Un report des élections communales et régionales est improbable
Qu'on se le dise dès maintenant: de report des élections, il n'y aura (probablement) pas. Du moins, les partis d'opposition et de majorité préfèrent un maintien des dates annoncées.
A l'origine du malentendu, une déclaration de Charki Draiss, le ministre délégué auprès du ministre de l'intérieur. Présentant le projet de loi organique 111.14 relative à la région, ce dernier a expliqué aux députés que "l'agenda électoral sera élaboré en concertation avec les partis politiques". Il n'en fallait pas plus pour instiller le doute, et dès le lendemain, les médias évoquaient la possibilité d'un report des élections à 2016.
Or, "le ministre parlait des élections des chambres professionnelles, dont la date n'a pas encore été fixée", selon un député d'un parti de la majorité. "Les décrets relatifs aux élections communales et régionales ont déjà été adoptés par le gouvernement. Ils ne connaîtront pas de changement", poursuit notre interlocuteur.

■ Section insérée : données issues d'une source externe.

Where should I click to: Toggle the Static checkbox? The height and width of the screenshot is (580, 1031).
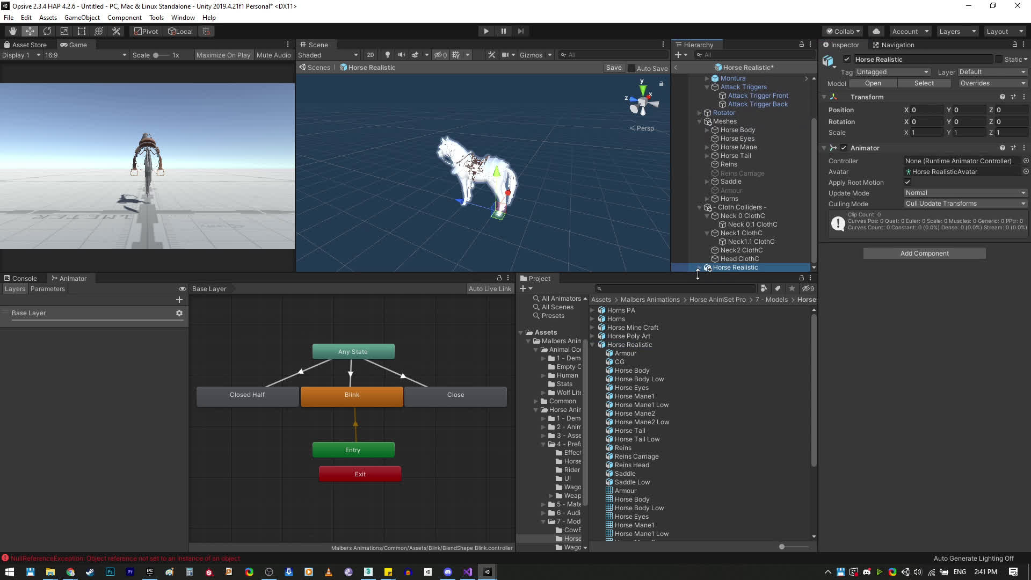999,59
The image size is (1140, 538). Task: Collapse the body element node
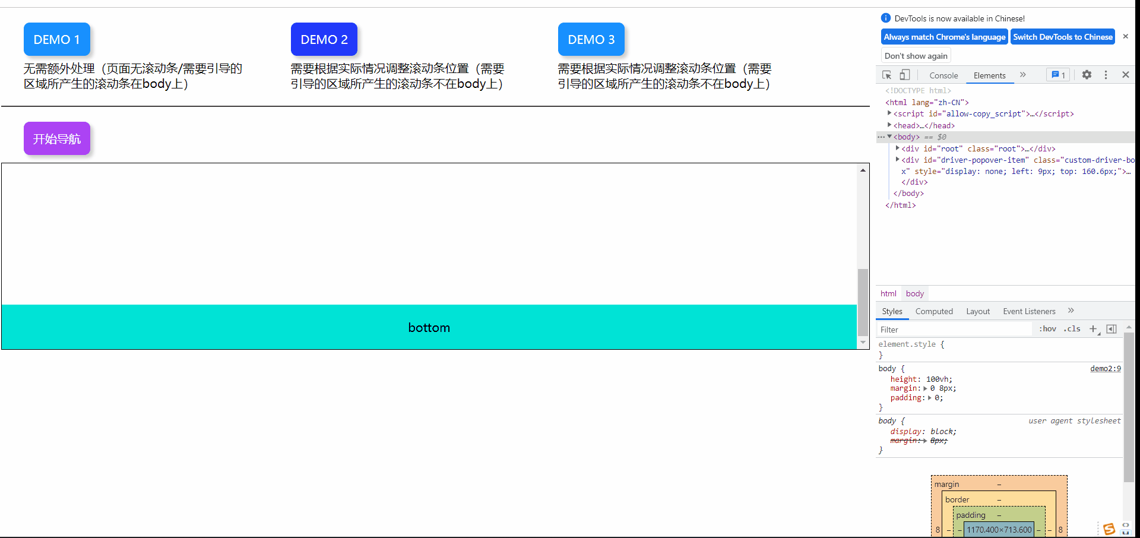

Qui veut d'un report des élections?
Du côté de la majorité, on n'affiche aucun signe d'insatisfaction concernant les dates choisies pour les prochaines échéances électorales. "Les élections ne peuvent être reportées", estime Abdelhak El Arabi, chef de la commission des élections au sein du PJD, qui juge d'un bon œil l'avancement du travail de la commission parlementaire de l'intérieur. "Le traitement du projet de loi sur la région a connu quelques retards, vu le boycott des travaux de la commission par les partis de l'opposition, mais le dossier est sur la bonne voie".
Côté opposition, on nous signifie que "les partis la composant n'ont aucun intérêt à demander un report des élections. Cela dénoterait d'une faiblesse et d'une impréparation", explique un membre du bureau d'un parti de l'opposition, qui poursuit: "nous n'avons formulé aucune demande dans ce sens. Il ne s'agit que d'une rumeur lancée par la majorité".